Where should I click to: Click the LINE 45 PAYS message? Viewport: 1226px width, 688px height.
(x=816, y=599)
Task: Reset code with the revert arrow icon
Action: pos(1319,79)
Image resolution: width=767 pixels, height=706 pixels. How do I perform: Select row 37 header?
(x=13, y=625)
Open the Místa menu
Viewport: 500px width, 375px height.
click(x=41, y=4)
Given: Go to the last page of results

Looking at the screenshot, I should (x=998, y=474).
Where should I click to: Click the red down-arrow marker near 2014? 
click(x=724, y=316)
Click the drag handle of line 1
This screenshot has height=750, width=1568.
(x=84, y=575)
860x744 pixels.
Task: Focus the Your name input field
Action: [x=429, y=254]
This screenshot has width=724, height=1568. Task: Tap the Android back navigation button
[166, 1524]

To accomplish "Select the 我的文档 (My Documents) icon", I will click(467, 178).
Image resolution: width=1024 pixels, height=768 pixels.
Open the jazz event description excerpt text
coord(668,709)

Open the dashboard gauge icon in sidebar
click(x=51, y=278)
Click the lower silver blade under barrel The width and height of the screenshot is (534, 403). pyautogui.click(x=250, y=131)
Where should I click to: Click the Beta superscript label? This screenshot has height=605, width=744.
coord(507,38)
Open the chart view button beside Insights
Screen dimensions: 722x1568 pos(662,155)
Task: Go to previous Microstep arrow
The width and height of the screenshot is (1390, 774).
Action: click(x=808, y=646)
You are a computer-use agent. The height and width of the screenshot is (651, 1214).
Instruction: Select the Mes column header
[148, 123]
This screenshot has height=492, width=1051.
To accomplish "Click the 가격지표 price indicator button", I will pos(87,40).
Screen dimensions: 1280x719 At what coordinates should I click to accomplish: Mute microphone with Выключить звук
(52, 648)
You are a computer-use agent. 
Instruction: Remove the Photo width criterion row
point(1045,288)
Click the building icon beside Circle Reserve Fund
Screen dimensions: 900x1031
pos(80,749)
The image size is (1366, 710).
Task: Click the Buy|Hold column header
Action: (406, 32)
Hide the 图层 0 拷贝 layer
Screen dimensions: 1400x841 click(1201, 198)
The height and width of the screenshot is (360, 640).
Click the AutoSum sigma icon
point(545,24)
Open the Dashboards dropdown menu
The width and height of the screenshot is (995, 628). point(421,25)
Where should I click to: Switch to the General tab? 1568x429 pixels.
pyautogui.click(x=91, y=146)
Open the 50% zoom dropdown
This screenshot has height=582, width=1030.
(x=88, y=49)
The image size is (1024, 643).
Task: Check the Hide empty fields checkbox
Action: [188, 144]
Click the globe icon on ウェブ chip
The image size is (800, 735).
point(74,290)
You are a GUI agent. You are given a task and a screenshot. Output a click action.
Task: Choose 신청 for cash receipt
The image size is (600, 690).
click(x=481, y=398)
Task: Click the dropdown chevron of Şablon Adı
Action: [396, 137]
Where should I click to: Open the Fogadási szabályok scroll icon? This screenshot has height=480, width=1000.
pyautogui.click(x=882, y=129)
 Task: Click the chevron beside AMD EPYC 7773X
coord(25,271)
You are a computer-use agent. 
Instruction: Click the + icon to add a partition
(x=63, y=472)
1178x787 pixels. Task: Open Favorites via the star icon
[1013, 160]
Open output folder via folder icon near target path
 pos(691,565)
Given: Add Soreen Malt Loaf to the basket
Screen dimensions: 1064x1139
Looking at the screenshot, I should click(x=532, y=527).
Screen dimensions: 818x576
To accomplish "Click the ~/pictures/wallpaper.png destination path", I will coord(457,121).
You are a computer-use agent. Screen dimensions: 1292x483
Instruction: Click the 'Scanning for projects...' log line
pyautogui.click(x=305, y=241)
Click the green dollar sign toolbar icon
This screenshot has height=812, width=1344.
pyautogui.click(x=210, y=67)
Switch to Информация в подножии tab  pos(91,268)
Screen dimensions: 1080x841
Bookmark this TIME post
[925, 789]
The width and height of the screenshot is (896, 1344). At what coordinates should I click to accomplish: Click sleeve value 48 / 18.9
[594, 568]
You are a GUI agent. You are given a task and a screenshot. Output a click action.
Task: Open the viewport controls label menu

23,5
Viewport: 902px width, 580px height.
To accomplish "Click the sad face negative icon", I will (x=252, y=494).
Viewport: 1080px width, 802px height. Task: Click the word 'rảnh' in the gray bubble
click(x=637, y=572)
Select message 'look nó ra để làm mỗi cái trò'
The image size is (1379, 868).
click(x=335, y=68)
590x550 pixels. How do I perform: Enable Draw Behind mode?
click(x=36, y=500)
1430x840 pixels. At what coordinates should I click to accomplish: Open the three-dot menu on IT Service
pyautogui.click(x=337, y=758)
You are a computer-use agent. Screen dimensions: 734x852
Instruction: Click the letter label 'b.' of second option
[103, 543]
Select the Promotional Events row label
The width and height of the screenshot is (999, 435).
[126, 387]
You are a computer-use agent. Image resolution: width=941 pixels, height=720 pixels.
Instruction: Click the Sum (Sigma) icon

◆ **What the task asks**
Nothing but the lines from the one containing "This screenshot has height=812, width=1344." through the last line of the data above should be given again, each exactly as it stands.

◆ **Task response**
This screenshot has height=812, width=1344.
pyautogui.click(x=210, y=67)
Switch to Информация в подножии tab  pos(91,268)
Screen dimensions: 1080x841
Bookmark this TIME post
[925, 789]
The width and height of the screenshot is (896, 1344). At what coordinates should I click to accomplish: Click sleeve value 48 / 18.9
[594, 568]
You are a GUI agent. You are given a task and a screenshot. Output a click action.
Task: Open the viewport controls label menu

23,5
Viewport: 902px width, 580px height.
To accomplish "Click the sad face negative icon", I will (x=252, y=494).
Viewport: 1080px width, 802px height. Task: Click the word 'rảnh' in the gray bubble
click(x=637, y=572)
Select message 'look nó ra để làm mỗi cái trò'
The image size is (1379, 868).
click(x=335, y=68)
590x550 pixels. How do I perform: Enable Draw Behind mode?
click(x=36, y=500)
1430x840 pixels. At what coordinates should I click to accomplish: Open the three-dot menu on IT Service
pyautogui.click(x=337, y=758)
You are a computer-use agent. Screen dimensions: 734x852
Instruction: Click the letter label 'b.' of second option
[103, 543]
Select the Promotional Events row label
The width and height of the screenshot is (999, 435).
[126, 387]
You are a computer-use agent. Image resolution: width=941 pixels, height=720 pixels.
Instruction: Click the Sum (Sigma) icon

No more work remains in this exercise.